Singer Valerie Trebeljahr is gently vocodered on ‘Hostile To Me’ while several precision layers of bulk-bought prettiness chirp away slowly in the background. You’d think it would make for a pleasing listen but I found it wearingly dull. It’s music to glibly shake your head from side-to-side to, with a dumb sarcastic smile on your face.
Trebeljahr is a more versatile vocalist than her monotone on this record suggests. She reaches for an upper register you’d forgotten she had on ‘Safe Tomorrow’ and it’s blessed relief to escape the comfort zone she’s sleeping in for most of the album. The dominant lyrical themes are vague unease at the speed of modern life and an implicit mistrust of technological advancement. Hi, OK Computer. Hi, 13 years ago.
In ‘Everything Is Always’ Trebeljahr’s voice sounds like it’s spiralling round the inside of a fishbowl. Cool, but it’s hampered by the ESL inelegance of moderately pissed-off-at-the-world lyrics like “These days are falling, imagine what to come / watch them fighting, watch them losing, watch them without heart”. The song climaxes with a firm assault of melodic waves but they’re not allowed to reach a groove, snuffed out before they might become unpleasant. On ‘Our Inventions’ Trebeljahr sings:
The birds in the trees
Singing our mobile melodies
What a sweet, sweet world
We would end the painting
And it would show a bright, bright day
She’s presumably referencing the sporadic reports of birds singing mobile phone ringtones, and among the sweet-sweet and bright-bright there’s a novel suggestion that this is oddly beautiful, rather than further evidence for the hidden menace of 21st century life. But no birds are going to be singing this song’s under-nourished melodies. I think I can safely speak for all avian life by saying birds prefer a good tune to refined swelling organ lines.

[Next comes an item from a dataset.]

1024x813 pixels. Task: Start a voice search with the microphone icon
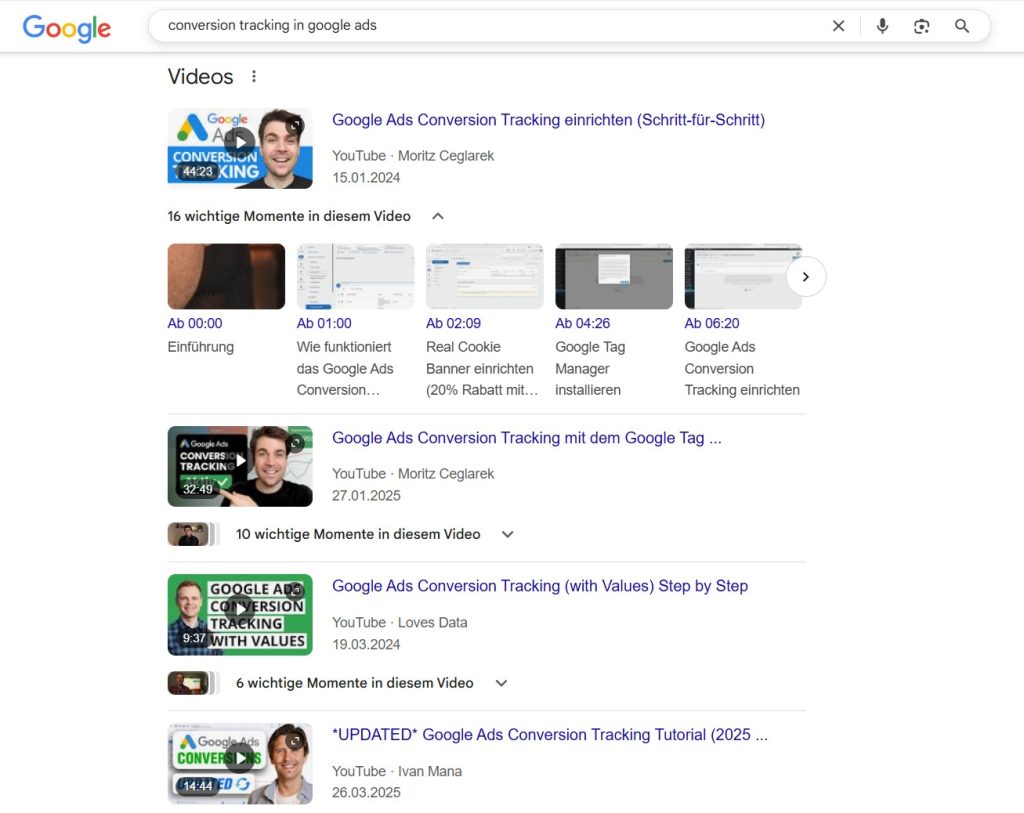click(x=882, y=26)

Final song ‘Out There’ is a collaboration with the Yellow Magic Orchestra's Yukihiro Takahashi and there’s finally a bit more going on, with an insistent one note exercise-speed heartbeat pulse and some subtly glitched drums. It’s one of the album’s highlights but it doesn’t justify the preceding 33 minutes of near-relentless tedium.
The major problem is a lack of drive, an urgency deficiency, no one element or song taking the album by the scruff of the neck. Our Inventions feels terminally lacking in ambition and new ideas and a big step backwards for Lali Puna. The music is safe tweetronica, Trebejahr’s vocals inscrutable like a tasteful wallpaper. You look for album-wide mood in the absence of standout elements, but you’ll find little more than: 'Oh... nice'.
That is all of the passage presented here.